There is already an interesting thread on stack-overflow, which answers it very well. I want to summarize the answers in two major points. We shouldn’t index every column because of the following:
- Memory Space: Indexing takes up memory space, and indexing without any need will harm your disk/memory and the overall performance throughput of your DB server.
- Slower CRUD Operations: If you create an index for any kind of create/update/delete command, the index needs to be updated for the new entry, and thus, these operations incur overhead. The more you create an index, the more such overhead increases. For many columns-based tables, this could become a major problem.
2. Multiple Index Or MultiColumn Index?
Developers may have a misconception about how to create an effecting index. Many think that we can just create each index based on the columns used in the query. But that’s not true. But, in reality, the nature of the query should originally direct to the proper way of construction. This is the original rule of thumb:
- If the columns in ‘Where’ each condition are constructed using ‘AND’ conditions, it’s better to create a multi-column composite index.
- If the columns in ‘Where’ each condition are constructed using ‘OR’ conditions, it’s better to create multiple indexes based on each column.
3. Columns Ordering In Composite Indexes?
Similar to the above situation, many people have misconceptions about indexes. They think we can just create an index by selecting the columns in question in any order. But that’s not true either. MySQL optimizer may discard/not select those indexes that aren’t in the same order as in the ‘WHERE’ condition. So, it is very important to verify whether your index is being used or not.
Also, as a best practice, you should try to put higher cardinality columns first(Cardinality = number of different values a column can have). This will minimize the number of entries that need to be searched by later columns.
4. How To Know That MySQL Will Use An Index?
You can learn this by running an EXPLAIN command. If you don’t know about the ‘EXPLAIN’ command, it is very useful to check the detailed plan for how MySQL is going to execute a query. Whether indexes are to be used by the MySQL optimizer in a query, you can take action accordingly. An example of such SQL can be as below:
[sql] EXPLAIN EXTENDED {your original query} [/sql]
This will in turn, return a table with detailed info that MySQL optimizer performs, as in the below screenshot:
5. Is the table column nullable or not nullable?
Though it seems silly, if you think deeper, you will know that, for the nullable column index, with every checking during the search, a null check also occurs. In a broader sense, this is also a performance killer. So, if you have a nullable column for no reason, you had better change it to a ‘not null’ type.

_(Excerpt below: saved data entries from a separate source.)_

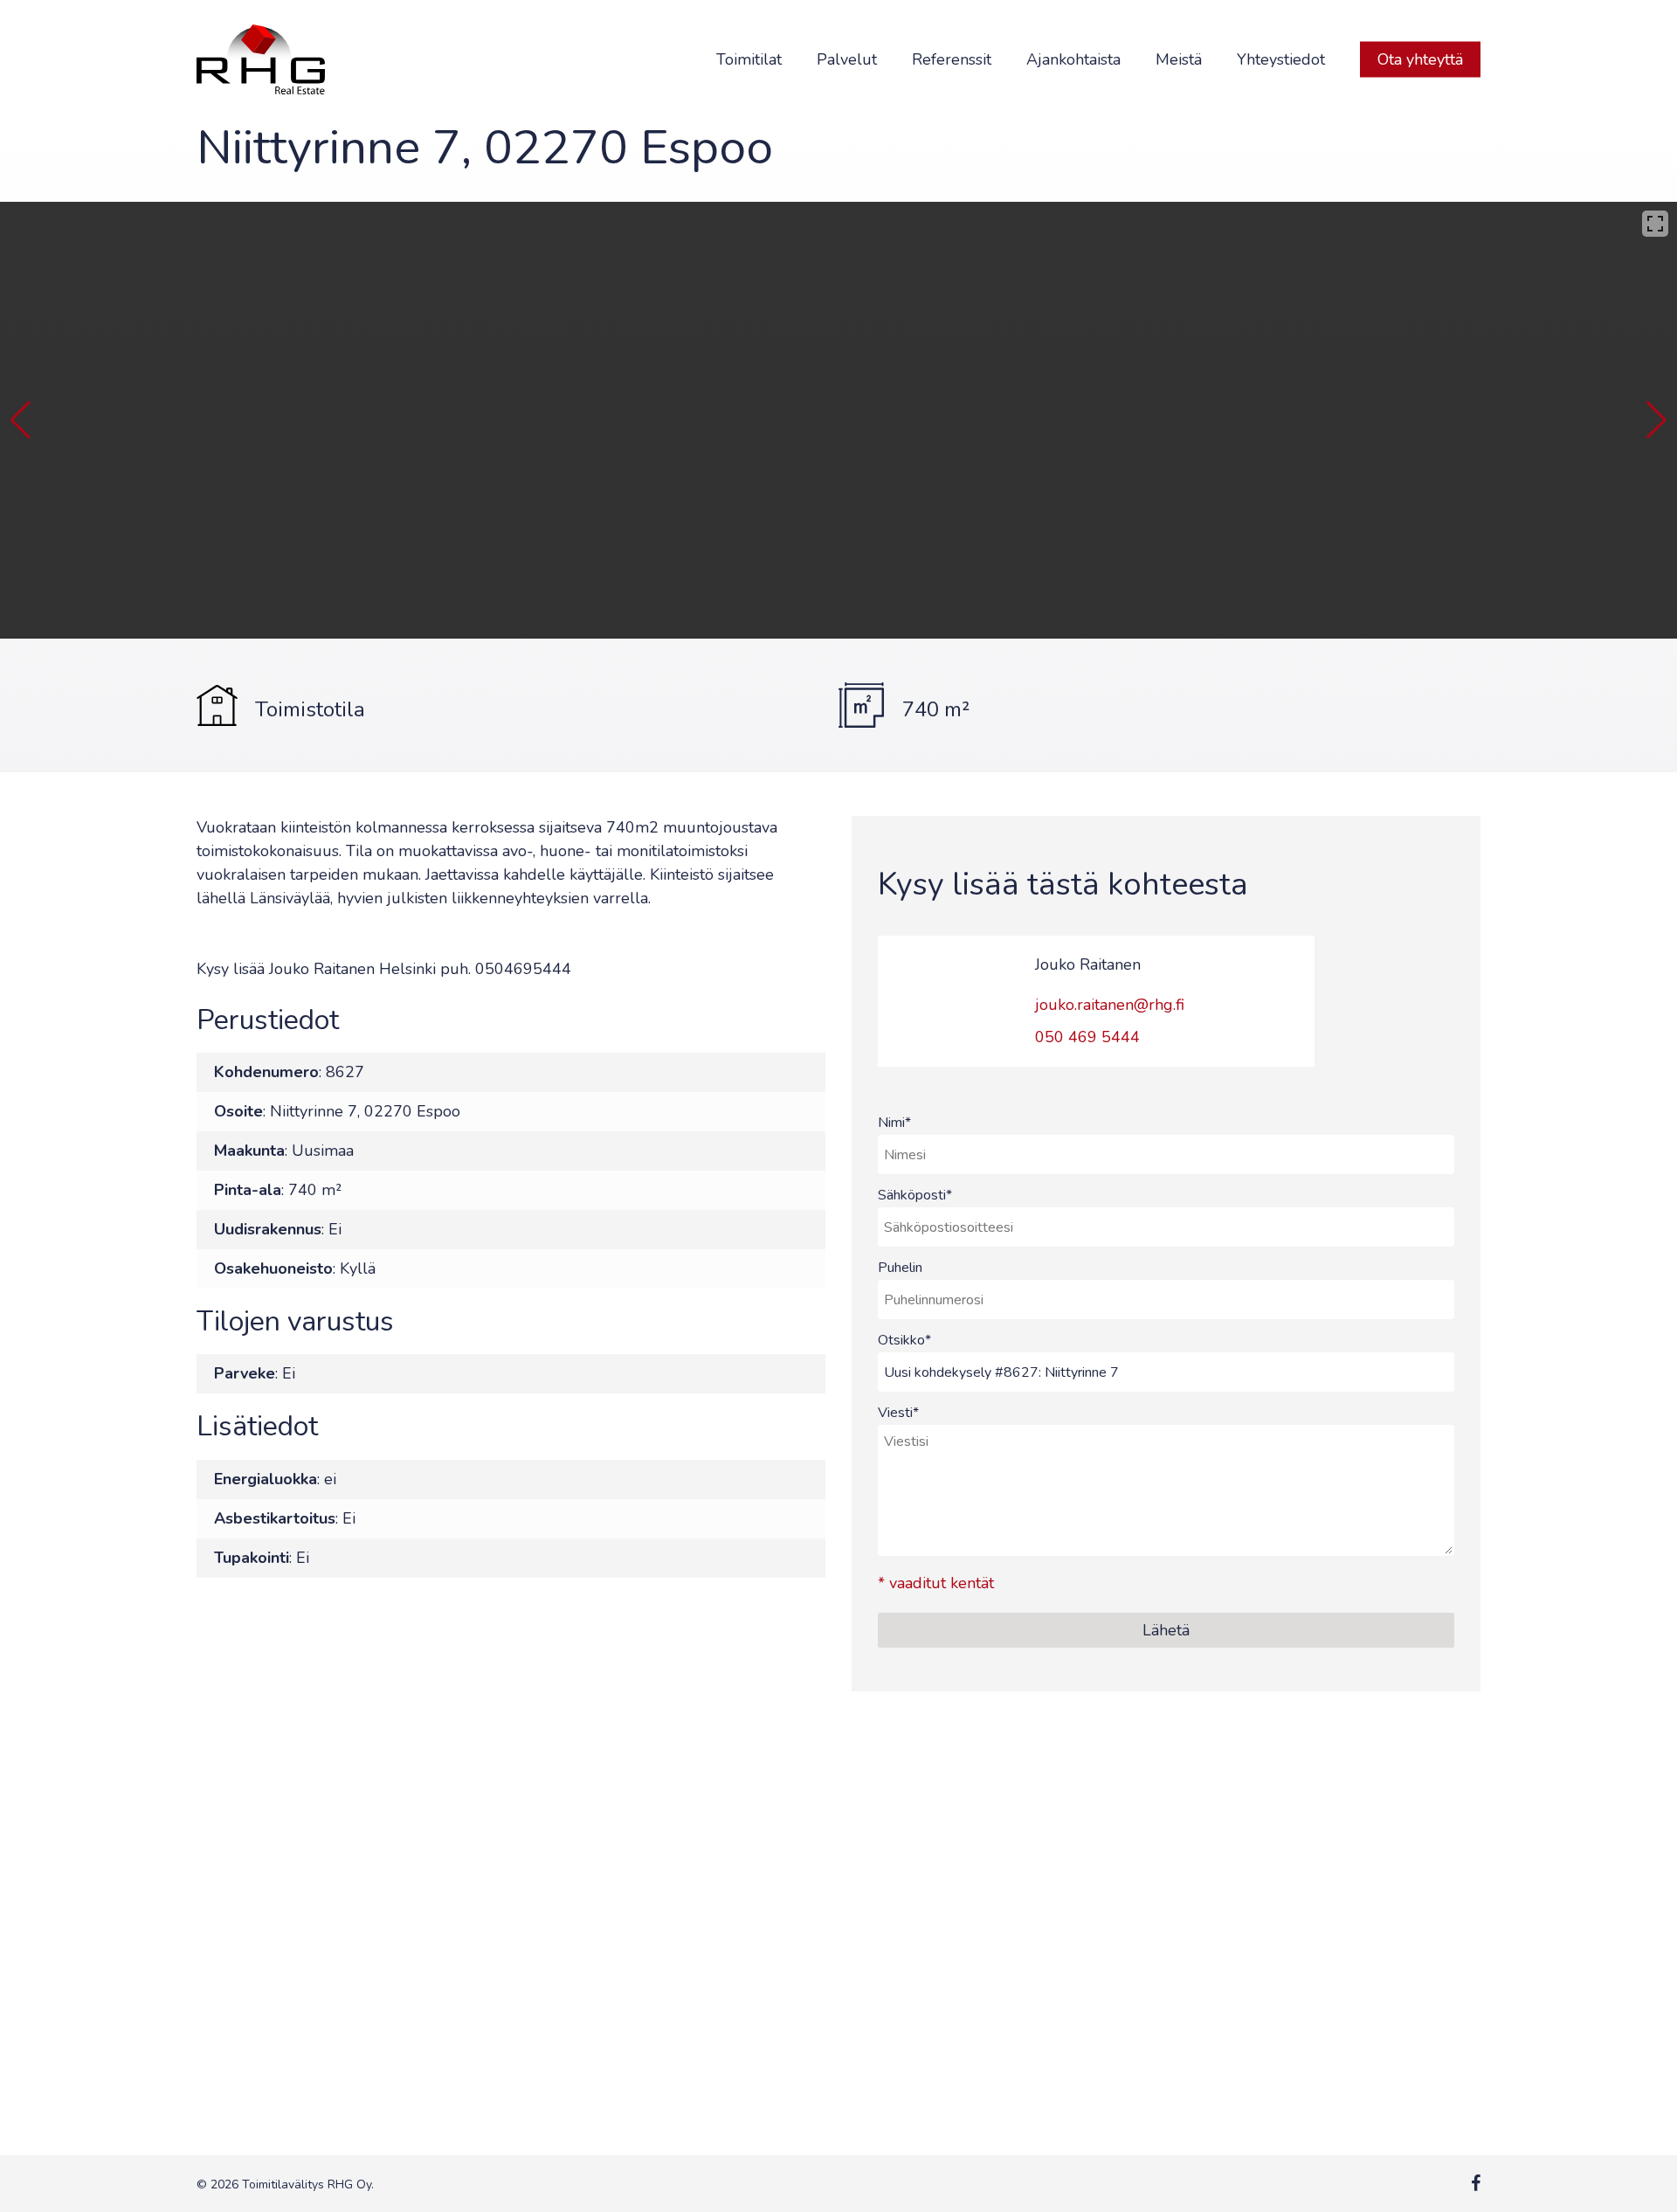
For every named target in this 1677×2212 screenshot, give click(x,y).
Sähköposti (915, 1195)
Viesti (898, 1412)
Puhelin (900, 1267)
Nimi (894, 1122)
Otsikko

6. When To Use Covering Index:
If only limited specific columns are to be retrieved in the ‘SELECT’ query, then it’s best to use a covering index, as it will boost your query performance. If you have condition columns (and group columns if they exist) and selectable columns are specific, then you can try creating a composite index on all those columns together. This will facilitate having all necessary data in memory instead of disk, thus making your query blazing fast, as MySQL won’t look up the original table but will serve all data from its index. Here, you still have to consider the order of the columns. Place columns in same order for where conditions columns first, then group by columns(if any) and then columns on select section.

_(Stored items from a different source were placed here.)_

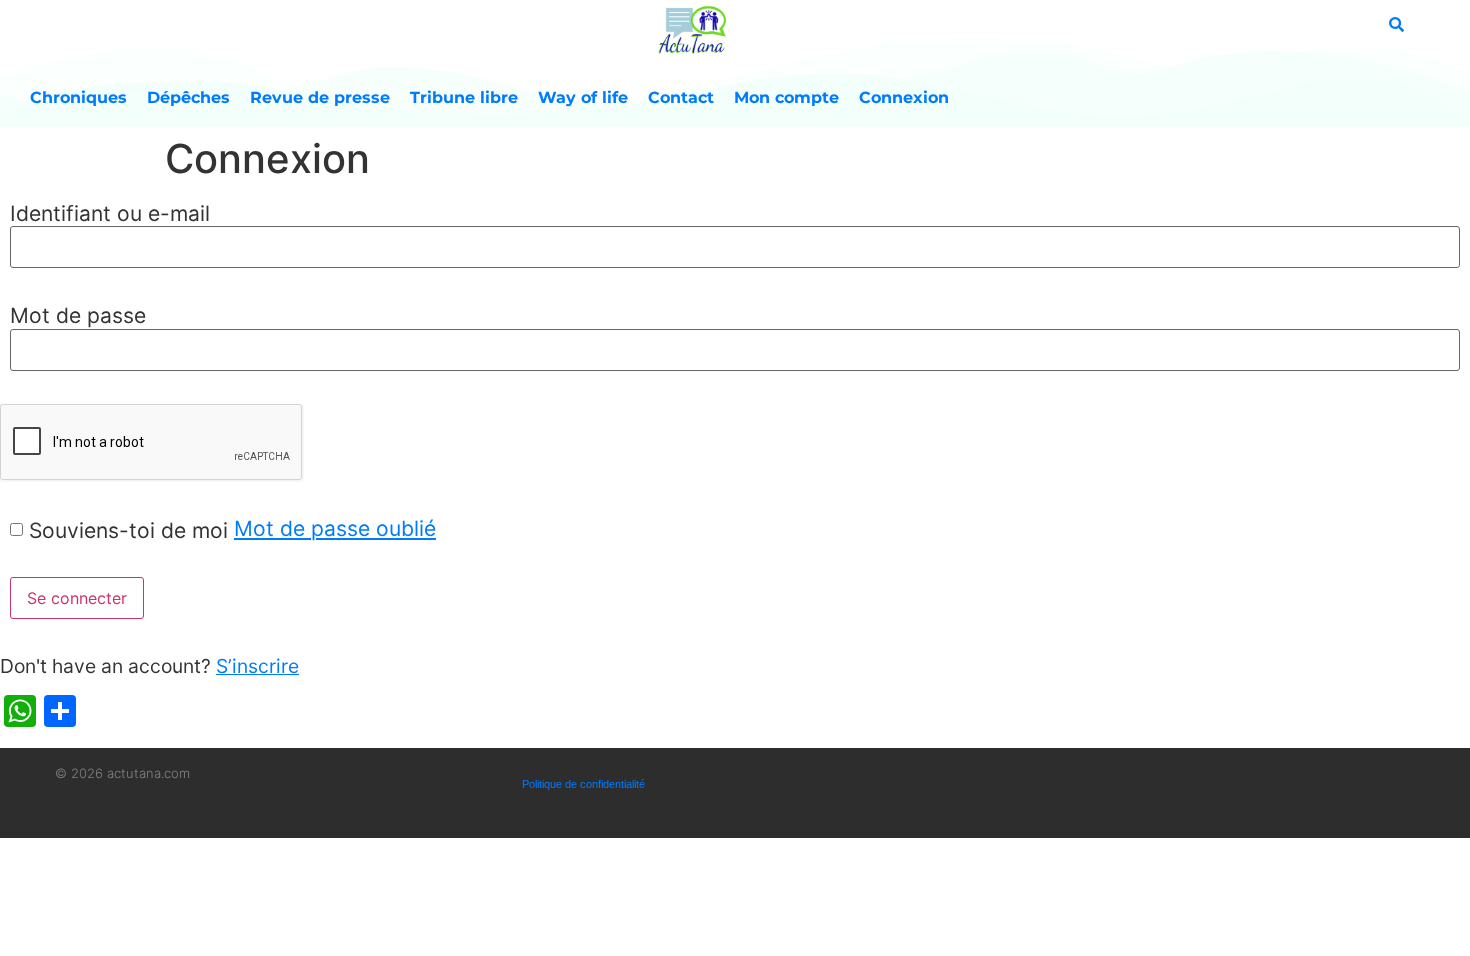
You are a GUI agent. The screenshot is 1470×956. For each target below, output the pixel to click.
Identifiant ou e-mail (110, 213)
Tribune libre (464, 97)
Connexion (904, 97)
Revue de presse (320, 97)
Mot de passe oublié (335, 528)
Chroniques (78, 97)
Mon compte (786, 97)
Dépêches (188, 97)
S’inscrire (257, 666)
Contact (681, 97)
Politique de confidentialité (583, 784)
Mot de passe (78, 315)
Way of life (583, 97)
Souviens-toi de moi (128, 530)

7. MySQL Indexing is not always necessary:
That’s right. You heard it correctly. MySQL indexing might have shown you an incredible performance gain, but you can’t become excited to use it everywhere. In some cases, you might need to look up very few records compared to creating an index that will consume a large amount of space/memory, resulting in overall performance degradation. So, experiment before using an index and make sure you are having a noticeable performance gain; otherwise, just don’t.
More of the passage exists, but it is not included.